A iniciativa de armar a Guarda Municipal para combater o aumento da criminalidade em Uberaba, perde mais um possível aliado. Como o vereador Edcarlos Carneiro – Kaká Se Liga (PSL) continua defendendo essa proposta, mesmo depois do prefeito Paulo Piau declarar que a principio não é favorável à matéria, solicitando que a Câmara Municipal e Uberaba (CMU) realize uma audiência pública para ouvir a comunidade sobre o assunto. O vereador Samuel Pereira (PR) aproveitou para revelar que já teve oportunidade de conversar com o colega para revelar que também não é favorável a proposta. “Na minha análise, se o município permitir que a GM tenha porte de arma de fogo poderá complicar ainda mais a questão de segurança pública na cidade”, destaca.

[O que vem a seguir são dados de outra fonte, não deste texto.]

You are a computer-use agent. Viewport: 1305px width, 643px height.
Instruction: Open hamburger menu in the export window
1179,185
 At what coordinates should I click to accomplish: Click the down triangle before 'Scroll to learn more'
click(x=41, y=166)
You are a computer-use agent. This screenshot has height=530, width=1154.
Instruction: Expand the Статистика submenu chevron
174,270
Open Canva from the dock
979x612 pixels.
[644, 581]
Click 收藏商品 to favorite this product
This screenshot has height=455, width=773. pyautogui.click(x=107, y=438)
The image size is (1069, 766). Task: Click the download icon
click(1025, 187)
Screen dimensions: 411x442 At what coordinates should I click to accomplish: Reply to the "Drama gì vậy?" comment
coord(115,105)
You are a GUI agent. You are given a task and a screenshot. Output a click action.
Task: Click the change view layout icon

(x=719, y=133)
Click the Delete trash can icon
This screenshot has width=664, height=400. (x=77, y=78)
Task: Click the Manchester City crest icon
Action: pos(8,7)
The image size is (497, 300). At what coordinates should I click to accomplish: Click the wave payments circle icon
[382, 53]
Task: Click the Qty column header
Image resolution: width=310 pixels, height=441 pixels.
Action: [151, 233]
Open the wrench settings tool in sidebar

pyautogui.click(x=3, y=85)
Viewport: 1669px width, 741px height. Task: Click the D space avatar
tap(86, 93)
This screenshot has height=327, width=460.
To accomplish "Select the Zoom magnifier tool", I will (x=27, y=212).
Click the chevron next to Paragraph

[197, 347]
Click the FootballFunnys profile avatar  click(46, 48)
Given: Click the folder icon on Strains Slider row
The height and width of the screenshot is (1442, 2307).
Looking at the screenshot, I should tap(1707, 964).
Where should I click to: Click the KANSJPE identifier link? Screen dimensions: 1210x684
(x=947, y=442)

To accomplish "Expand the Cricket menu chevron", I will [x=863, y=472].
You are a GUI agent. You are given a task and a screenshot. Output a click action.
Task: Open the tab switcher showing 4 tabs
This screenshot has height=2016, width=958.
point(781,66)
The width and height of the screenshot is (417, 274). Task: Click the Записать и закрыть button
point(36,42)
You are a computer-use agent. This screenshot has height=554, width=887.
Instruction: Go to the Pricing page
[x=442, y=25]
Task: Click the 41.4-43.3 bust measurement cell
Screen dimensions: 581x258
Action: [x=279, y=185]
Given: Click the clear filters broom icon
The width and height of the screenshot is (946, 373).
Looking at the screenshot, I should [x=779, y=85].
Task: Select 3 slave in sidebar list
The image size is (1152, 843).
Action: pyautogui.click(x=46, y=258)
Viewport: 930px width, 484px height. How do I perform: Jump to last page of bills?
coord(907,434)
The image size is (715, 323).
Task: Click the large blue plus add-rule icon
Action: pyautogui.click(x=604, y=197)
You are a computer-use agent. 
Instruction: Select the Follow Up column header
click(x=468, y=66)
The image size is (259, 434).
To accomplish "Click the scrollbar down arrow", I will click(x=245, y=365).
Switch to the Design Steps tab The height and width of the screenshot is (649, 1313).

Conforme foi alegado pelo prefeito Paulo Piau, o vereador acrescentou que a GM estaria em desvio de função, pois cabe ao efetivo cuidar do patrimônio público. Analisando, que na sua análise, o efetivo municipal não deveria, por exemplo, cuidar do trânsito. “Qualquer pessoa que for a Curitiba verá que os guardas municipais não cuidam dos trânsito, nem portam qualquer outro tipo de armamento, nem mesmo a taser (arma que dispara choque a distancia). Eu entendo que, para portar uma arma de fogo, a pessoa precisa passar por um treinamento rigoroso, pelo menos por dois anos”, explica Samuel reforçando que se esse projeto for para votação irá votar contrário, porque apesar de segurança pública ser preocupação de todos, e de competência do Estado.

Samuel disse que quando a GM surgiu observou que a Polícia Militar sumiu das ruas, o que significa que quanto mais liberdade for dada aos GMs, mais o efetivo da PM irá sumir e as coisas não podem ser assim. Ele acrescentou que ao invés de estar querendo armar a GM, ou construir outro batalhão, a luta dos parlamentares deveria ser para cobrar mais efetivo. “Com o armamento do GM poderá haver transferência da responsabilidade da segurança pública para o município, e tenho certeza que a administração não quer isso. Eu conversei com vários GMs e os mesmos querem o armamento, mas a prefeitura não está tendo dinheiro suficiente para atender todos os pleitos da categoria. Com essa transferência de responsabilidade, o governo teria que contratar mais guardas e oferecer salários compatível com sua função, mas estariam desenvolvendo atividades que não são de sua competência”.